Work to complete = Each entry must appear in the answer exactly as given.

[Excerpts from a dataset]
+-------+

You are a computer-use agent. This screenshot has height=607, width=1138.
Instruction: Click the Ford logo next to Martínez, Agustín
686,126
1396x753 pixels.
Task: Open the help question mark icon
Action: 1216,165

+-------+

Written solution =
You are a computer-use agent. This screenshot has height=607, width=1138.
Instruction: Click the Ford logo next to Martínez, Agustín
686,126
1396x753 pixels.
Task: Open the help question mark icon
Action: 1216,165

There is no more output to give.